I like sports, I do. I like for local teams to do well, and I root for them.
But I no longer watch games or go to games since the promotion to executive and having a kid. There’s always the park to get to, finger painting to do, or that deadline to meet.
One thing I learned a few years ago was to watch ESPN at the hotel whenever I was away on business. (Actually, what I learned was that it really sucked and I hated to be in a meeting of men while they talked about “the game” and I had nothing to contribute because I didn’t watch said game.) It happened 99% of my meetings. I discovered that watching Sports Center that morning gave me all the headlines I needed to be aware of in order to avoid sitting there like a lump with a stupid smile on my face, waiting for the conversation to turn or burn out. Maybe I could follow it, or contribute.
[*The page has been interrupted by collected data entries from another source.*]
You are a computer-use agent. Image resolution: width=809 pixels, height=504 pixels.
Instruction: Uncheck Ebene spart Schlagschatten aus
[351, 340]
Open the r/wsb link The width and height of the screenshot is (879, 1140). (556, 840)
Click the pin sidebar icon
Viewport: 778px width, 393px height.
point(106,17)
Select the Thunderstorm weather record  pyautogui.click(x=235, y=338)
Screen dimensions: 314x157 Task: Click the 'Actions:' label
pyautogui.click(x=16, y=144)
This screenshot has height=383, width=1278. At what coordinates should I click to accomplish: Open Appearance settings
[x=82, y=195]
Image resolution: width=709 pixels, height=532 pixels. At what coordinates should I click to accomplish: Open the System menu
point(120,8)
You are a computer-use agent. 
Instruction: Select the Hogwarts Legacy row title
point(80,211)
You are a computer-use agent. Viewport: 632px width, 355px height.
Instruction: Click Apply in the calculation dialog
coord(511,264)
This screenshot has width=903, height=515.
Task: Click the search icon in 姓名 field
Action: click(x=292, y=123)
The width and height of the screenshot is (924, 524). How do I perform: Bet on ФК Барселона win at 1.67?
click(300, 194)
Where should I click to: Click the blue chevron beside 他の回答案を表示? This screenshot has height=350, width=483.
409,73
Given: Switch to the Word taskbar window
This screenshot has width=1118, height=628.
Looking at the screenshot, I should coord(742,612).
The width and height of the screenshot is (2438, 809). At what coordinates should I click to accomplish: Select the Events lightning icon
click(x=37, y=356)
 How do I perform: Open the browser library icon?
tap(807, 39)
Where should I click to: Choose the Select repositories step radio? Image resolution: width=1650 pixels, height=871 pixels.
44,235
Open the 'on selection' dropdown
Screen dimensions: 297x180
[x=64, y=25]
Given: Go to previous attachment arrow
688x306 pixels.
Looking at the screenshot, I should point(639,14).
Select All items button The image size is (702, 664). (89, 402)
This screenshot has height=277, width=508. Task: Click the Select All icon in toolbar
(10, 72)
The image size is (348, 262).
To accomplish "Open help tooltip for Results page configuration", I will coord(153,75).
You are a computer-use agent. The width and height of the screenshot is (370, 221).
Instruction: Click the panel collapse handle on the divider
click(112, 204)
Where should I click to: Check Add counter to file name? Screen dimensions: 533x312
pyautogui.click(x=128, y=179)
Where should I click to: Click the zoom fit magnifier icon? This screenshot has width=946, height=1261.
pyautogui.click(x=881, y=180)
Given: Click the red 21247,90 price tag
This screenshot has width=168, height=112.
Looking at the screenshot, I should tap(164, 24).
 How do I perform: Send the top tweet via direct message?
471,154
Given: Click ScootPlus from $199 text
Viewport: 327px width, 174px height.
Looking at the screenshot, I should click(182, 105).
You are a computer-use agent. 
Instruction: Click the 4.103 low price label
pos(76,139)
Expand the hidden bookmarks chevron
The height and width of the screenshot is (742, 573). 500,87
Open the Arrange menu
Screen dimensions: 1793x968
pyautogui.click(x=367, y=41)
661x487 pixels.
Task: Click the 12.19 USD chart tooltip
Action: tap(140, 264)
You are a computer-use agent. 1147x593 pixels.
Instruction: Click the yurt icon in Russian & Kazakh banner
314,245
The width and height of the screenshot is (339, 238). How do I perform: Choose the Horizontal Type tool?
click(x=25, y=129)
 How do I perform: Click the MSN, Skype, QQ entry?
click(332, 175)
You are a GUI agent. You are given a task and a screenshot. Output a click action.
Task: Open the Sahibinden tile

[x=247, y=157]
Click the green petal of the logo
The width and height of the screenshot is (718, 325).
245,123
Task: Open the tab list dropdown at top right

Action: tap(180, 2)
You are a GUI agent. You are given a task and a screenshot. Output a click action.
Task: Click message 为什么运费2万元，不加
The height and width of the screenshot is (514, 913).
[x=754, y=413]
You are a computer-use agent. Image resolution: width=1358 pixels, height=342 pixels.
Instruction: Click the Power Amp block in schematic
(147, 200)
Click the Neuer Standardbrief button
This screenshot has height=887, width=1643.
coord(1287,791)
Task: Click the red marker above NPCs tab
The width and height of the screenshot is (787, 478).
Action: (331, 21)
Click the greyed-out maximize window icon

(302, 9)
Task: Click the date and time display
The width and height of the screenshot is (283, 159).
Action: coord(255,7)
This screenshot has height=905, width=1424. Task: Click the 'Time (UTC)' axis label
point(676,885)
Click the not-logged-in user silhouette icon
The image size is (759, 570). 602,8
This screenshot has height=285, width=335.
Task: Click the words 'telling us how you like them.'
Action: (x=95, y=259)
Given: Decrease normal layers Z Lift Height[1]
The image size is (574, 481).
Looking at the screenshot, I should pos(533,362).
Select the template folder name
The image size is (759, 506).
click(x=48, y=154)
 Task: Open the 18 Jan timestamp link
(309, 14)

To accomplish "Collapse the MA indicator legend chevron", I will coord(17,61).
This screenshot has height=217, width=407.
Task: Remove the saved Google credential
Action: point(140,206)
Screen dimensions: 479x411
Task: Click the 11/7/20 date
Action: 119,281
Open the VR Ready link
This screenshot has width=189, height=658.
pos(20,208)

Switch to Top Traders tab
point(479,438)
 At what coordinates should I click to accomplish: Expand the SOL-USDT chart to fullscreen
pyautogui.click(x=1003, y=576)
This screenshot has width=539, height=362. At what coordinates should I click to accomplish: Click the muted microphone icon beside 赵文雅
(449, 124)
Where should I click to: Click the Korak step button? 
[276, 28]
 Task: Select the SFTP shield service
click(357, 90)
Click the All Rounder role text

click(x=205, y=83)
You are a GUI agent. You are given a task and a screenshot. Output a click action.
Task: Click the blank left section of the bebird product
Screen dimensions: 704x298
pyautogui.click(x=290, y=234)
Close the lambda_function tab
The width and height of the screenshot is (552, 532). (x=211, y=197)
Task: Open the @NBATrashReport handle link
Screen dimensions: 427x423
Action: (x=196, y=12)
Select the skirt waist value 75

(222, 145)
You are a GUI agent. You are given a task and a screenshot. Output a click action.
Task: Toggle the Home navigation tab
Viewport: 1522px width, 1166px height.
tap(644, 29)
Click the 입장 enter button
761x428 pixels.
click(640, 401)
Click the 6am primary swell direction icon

Same with kids. Before I had one, trading stories about their kids was The Great Icebreaker if sports wasn’t the go-to topic.
Them: “Have kids?”
Me: “No, I don’t.”
Them: “Not yet? Planning on them?”
Me: stewing with a clipped smile, considering telling them about my 3 miscarriages to put the Q&A to rest already…
Small talk in business circles can be very awkward. Sports and kids/parenting are considered universal enough to tread upon. But let’s be clear: they’re not actually universal. I’m not suggesting people avoid these topics altogether, but maybe we can talk about other things too, or be sensitive and aware of everyone around the table?